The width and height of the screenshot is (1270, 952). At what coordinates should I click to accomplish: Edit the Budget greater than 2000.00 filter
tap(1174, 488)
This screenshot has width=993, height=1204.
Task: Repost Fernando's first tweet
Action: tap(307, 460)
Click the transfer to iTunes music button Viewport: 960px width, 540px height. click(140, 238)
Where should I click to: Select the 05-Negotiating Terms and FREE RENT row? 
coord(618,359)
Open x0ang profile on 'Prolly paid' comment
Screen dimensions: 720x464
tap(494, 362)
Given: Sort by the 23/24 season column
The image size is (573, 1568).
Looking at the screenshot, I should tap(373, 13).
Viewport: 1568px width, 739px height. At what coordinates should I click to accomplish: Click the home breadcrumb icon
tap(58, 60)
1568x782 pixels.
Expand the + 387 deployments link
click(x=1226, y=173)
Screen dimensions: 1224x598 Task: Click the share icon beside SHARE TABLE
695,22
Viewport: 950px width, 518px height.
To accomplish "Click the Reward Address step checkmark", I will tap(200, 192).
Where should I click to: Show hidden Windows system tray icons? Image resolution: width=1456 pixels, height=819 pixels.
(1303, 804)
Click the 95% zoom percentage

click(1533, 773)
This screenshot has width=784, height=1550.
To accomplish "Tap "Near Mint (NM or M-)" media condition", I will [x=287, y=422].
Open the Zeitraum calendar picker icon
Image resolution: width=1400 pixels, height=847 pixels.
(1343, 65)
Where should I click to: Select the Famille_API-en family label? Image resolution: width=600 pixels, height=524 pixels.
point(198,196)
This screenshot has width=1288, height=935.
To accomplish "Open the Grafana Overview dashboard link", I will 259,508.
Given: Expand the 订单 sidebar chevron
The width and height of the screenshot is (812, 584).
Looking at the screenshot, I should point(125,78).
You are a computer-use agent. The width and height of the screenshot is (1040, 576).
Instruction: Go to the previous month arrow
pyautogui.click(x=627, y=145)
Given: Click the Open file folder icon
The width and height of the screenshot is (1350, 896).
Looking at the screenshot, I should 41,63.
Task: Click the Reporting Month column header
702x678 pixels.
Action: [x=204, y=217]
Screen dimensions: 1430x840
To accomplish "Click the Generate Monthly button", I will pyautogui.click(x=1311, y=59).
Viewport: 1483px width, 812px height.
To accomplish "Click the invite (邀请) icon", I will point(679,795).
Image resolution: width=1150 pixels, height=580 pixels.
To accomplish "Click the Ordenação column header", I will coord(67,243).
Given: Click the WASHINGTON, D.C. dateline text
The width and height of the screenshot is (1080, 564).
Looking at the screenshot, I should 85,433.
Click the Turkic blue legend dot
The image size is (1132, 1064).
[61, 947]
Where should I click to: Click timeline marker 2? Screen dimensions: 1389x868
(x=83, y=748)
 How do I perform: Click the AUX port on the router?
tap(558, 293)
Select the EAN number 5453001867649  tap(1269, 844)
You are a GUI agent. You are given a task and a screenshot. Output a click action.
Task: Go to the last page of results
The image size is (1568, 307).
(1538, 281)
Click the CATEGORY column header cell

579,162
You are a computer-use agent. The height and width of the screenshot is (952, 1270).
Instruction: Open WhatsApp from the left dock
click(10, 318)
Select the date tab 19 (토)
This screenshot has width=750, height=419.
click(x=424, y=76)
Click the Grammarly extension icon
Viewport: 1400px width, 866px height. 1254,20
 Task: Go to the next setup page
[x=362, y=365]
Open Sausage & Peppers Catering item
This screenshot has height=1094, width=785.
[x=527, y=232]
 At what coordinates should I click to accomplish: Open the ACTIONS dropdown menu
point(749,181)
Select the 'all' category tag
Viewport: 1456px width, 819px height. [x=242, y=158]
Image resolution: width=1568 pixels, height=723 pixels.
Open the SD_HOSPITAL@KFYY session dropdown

** INSTRUCTIONS TO FOLLOW **
Reproduce verbatim everything in the data above from the line containing "Screen dimensions: 1430x840" down to the line containing "I will coord(67,243).", including both of those lines.

** EXERCISE ANSWER **
Screen dimensions: 1430x840
To accomplish "Click the Generate Monthly button", I will pyautogui.click(x=1311, y=59).
Viewport: 1483px width, 812px height.
To accomplish "Click the invite (邀请) icon", I will point(679,795).
Image resolution: width=1150 pixels, height=580 pixels.
To accomplish "Click the Ordenação column header", I will coord(67,243).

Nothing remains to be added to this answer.